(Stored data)
......

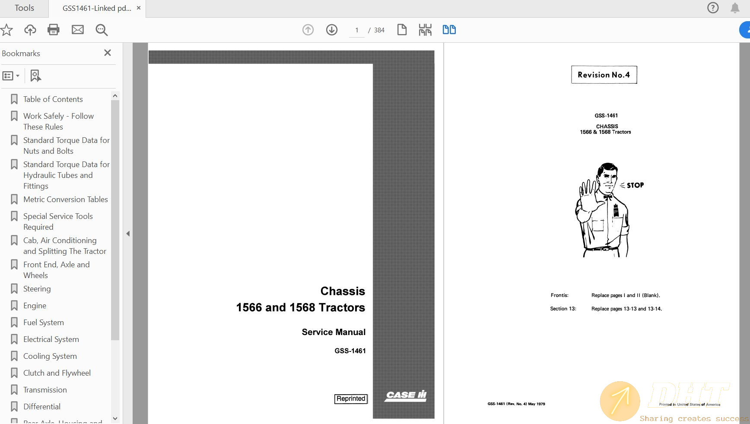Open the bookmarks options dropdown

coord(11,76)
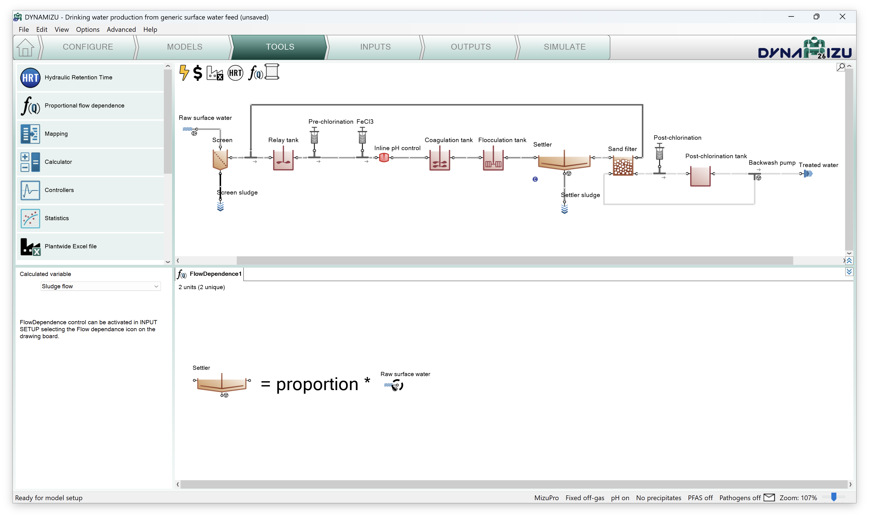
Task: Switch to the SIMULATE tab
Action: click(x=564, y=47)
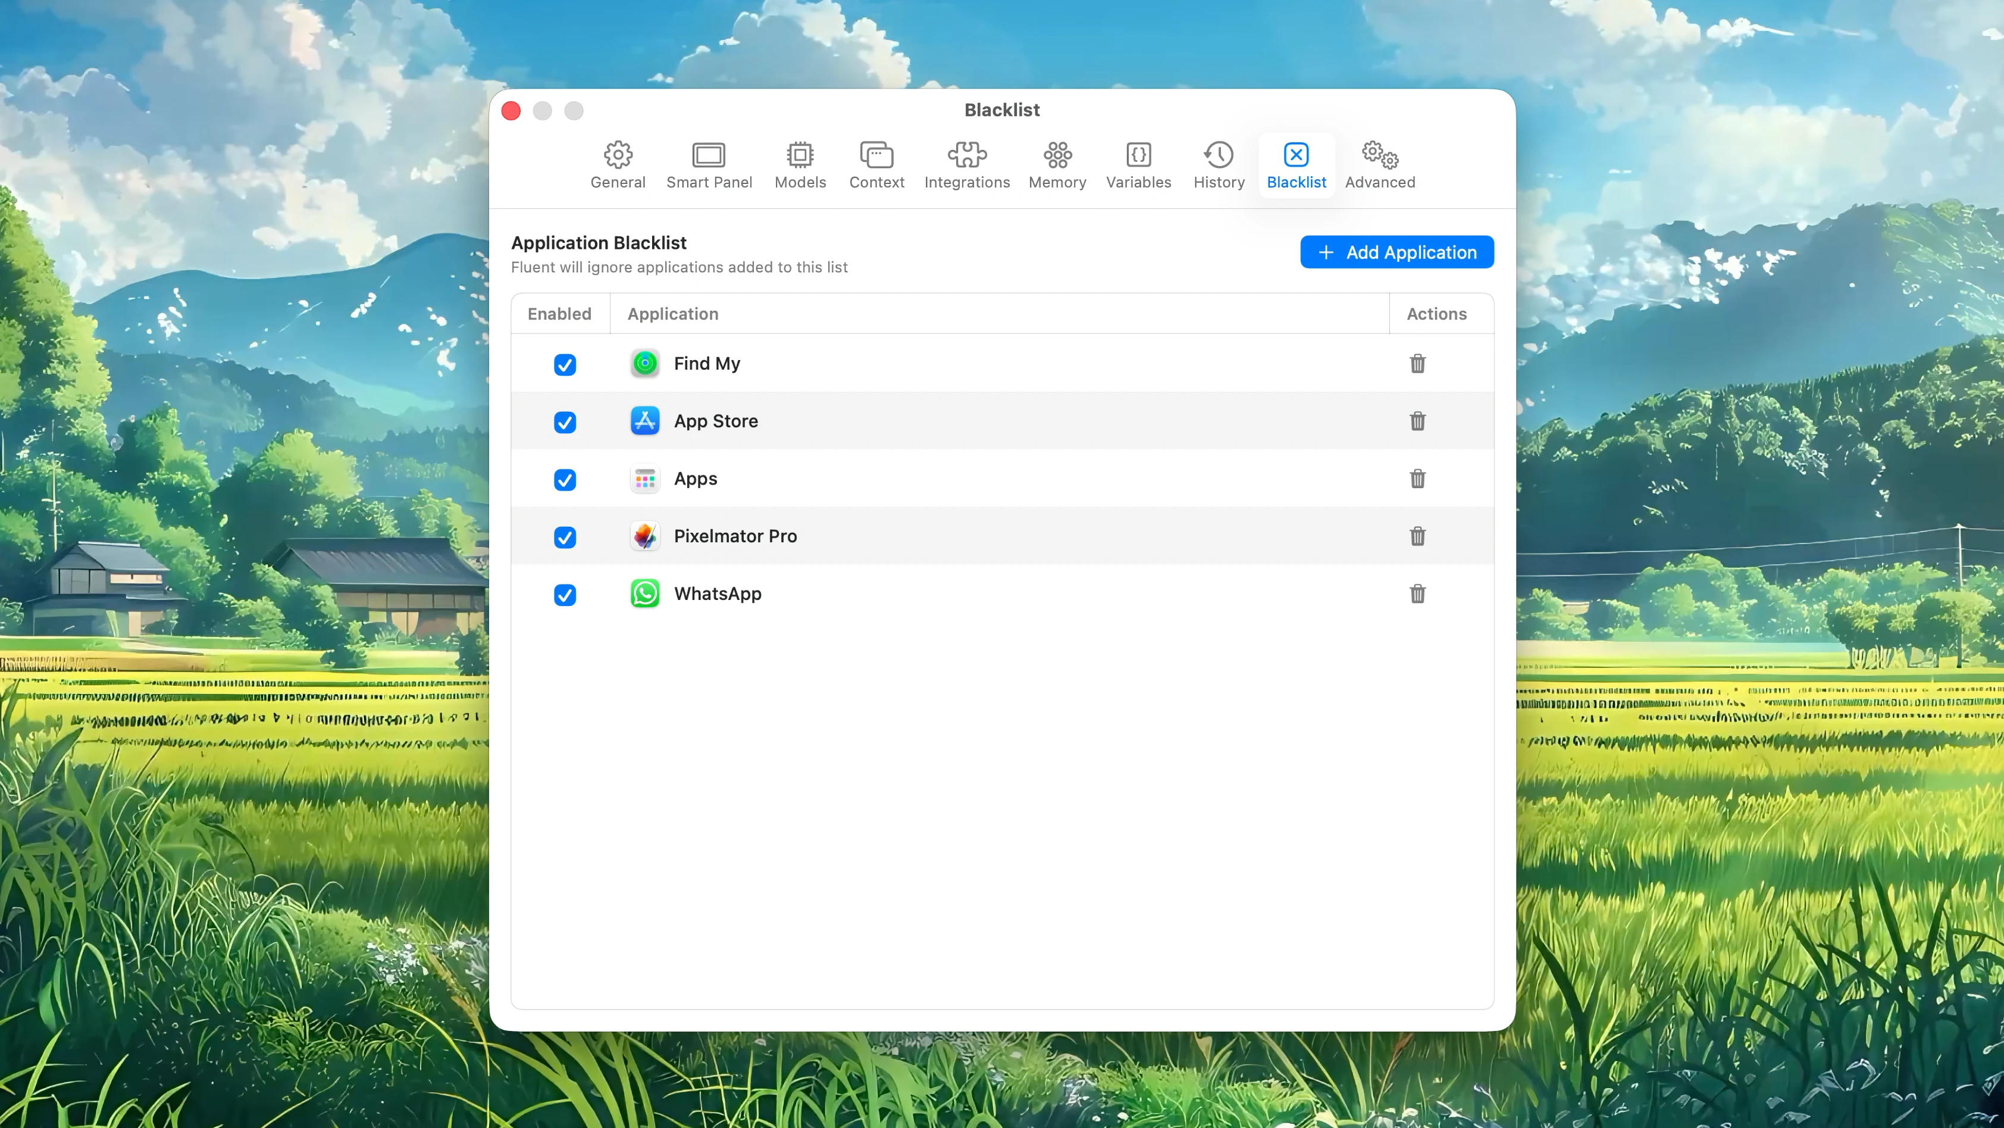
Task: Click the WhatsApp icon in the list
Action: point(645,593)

......

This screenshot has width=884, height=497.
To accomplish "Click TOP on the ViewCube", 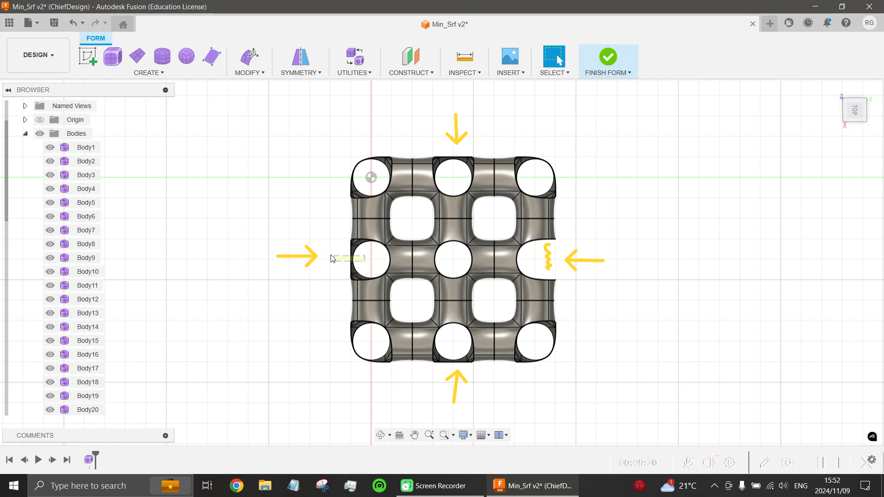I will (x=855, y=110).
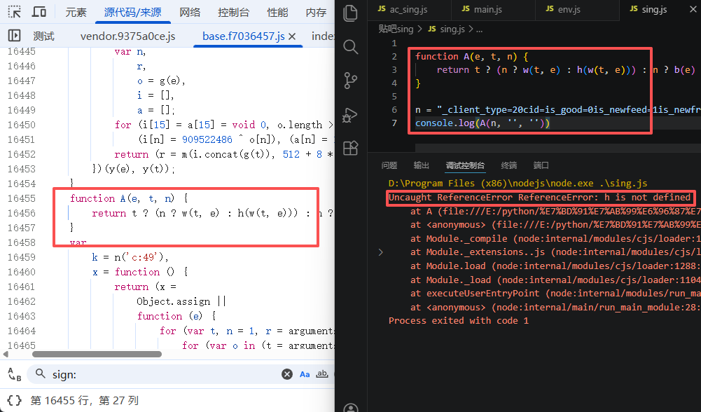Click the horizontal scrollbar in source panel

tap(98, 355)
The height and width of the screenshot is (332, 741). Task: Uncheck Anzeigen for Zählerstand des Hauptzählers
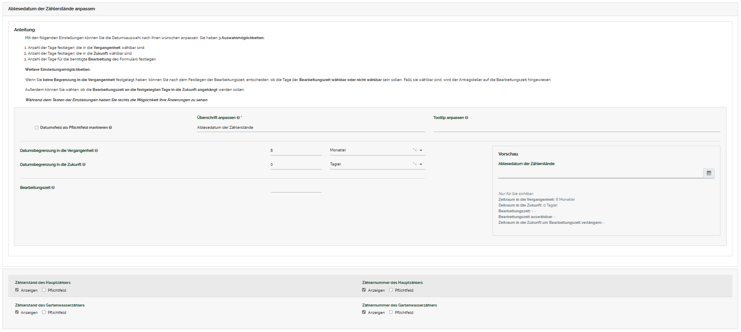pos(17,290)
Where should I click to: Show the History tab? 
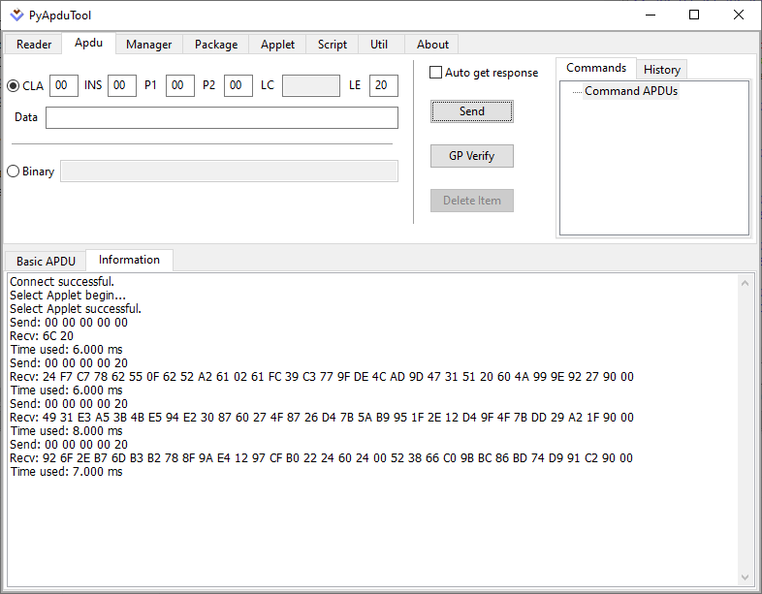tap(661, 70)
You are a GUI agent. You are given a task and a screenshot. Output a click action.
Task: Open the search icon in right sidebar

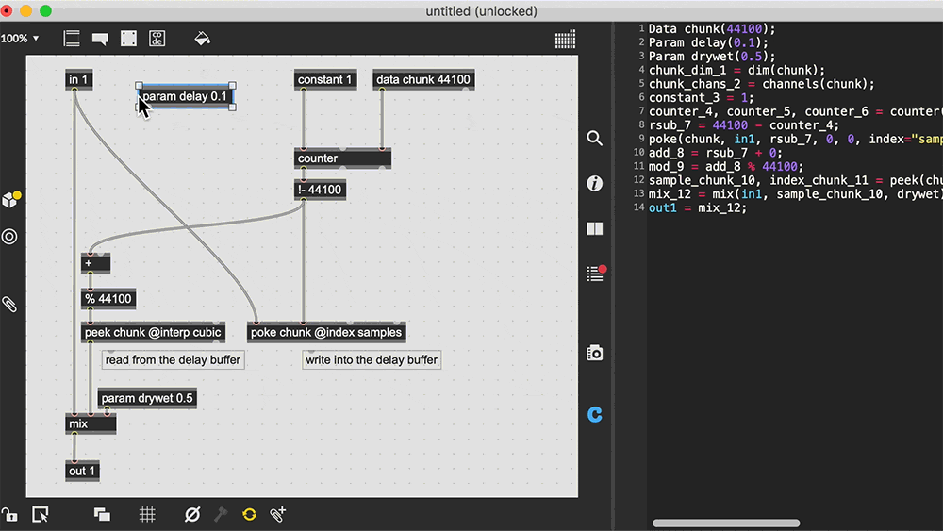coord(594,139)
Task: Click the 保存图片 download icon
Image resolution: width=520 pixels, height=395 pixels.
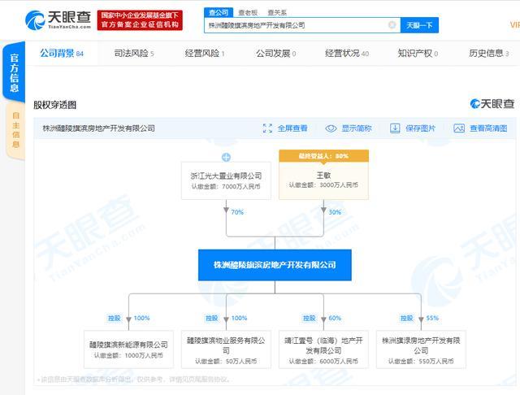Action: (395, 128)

......

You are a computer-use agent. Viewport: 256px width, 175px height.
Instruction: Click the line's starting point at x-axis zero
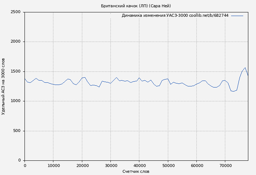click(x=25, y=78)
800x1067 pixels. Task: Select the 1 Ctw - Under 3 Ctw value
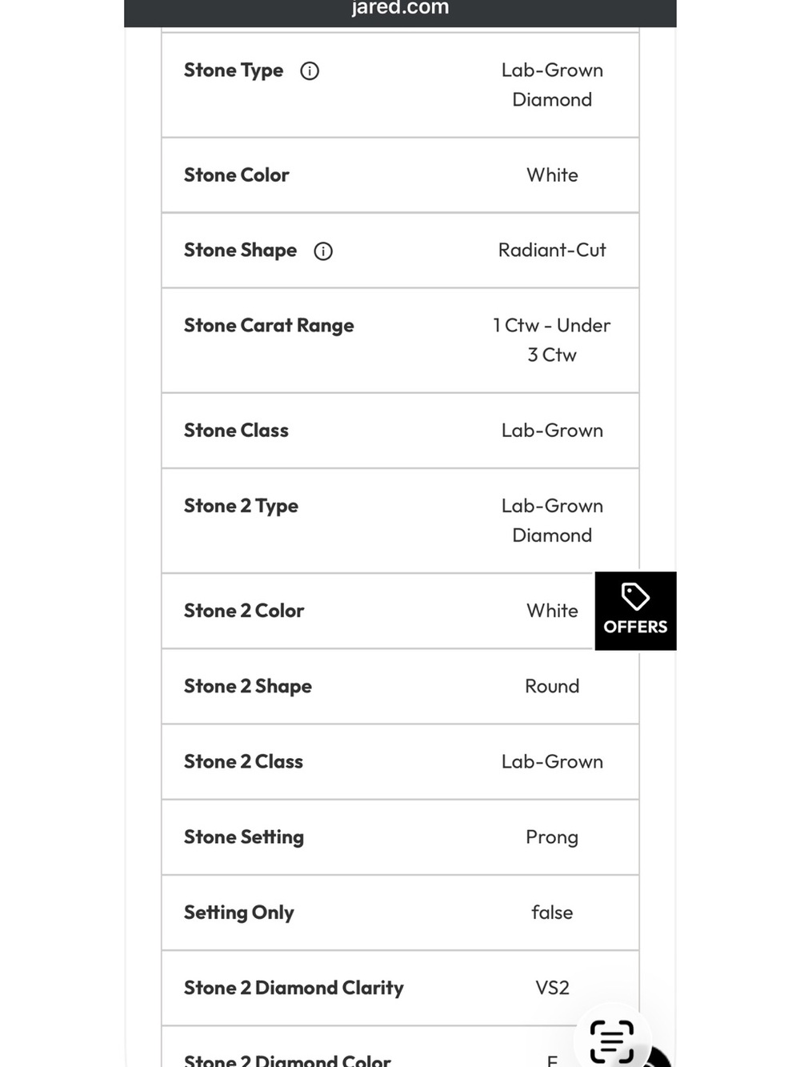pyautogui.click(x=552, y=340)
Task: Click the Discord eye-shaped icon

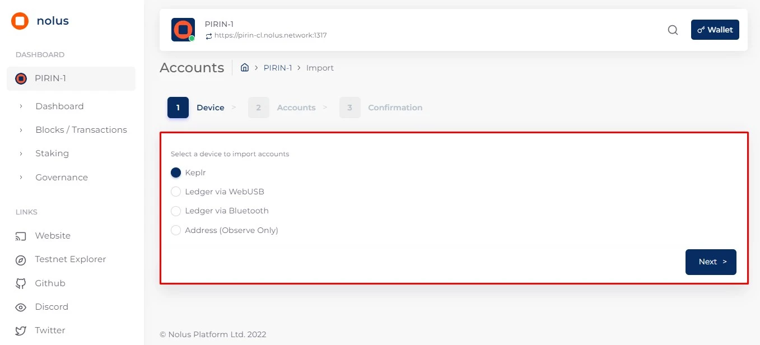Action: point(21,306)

......

Print the lines from the one containing "The height and" through the one containing "Action: (395, 128)", both included, copying them word for word. Omit the pictures.

The height and width of the screenshot is (332, 741). Task: Uncheck Anzeigen for Zählerstand des Hauptzählers
pos(17,290)
Where should I click to: Show the History tab? 
tap(661, 70)
You are a GUI agent. You are given a task and a screenshot. Output a click action.
Task: Open the search icon in right sidebar

coord(594,139)
Task: Click the 保存图片 download icon
Image resolution: width=520 pixels, height=395 pixels.
Action: (395, 128)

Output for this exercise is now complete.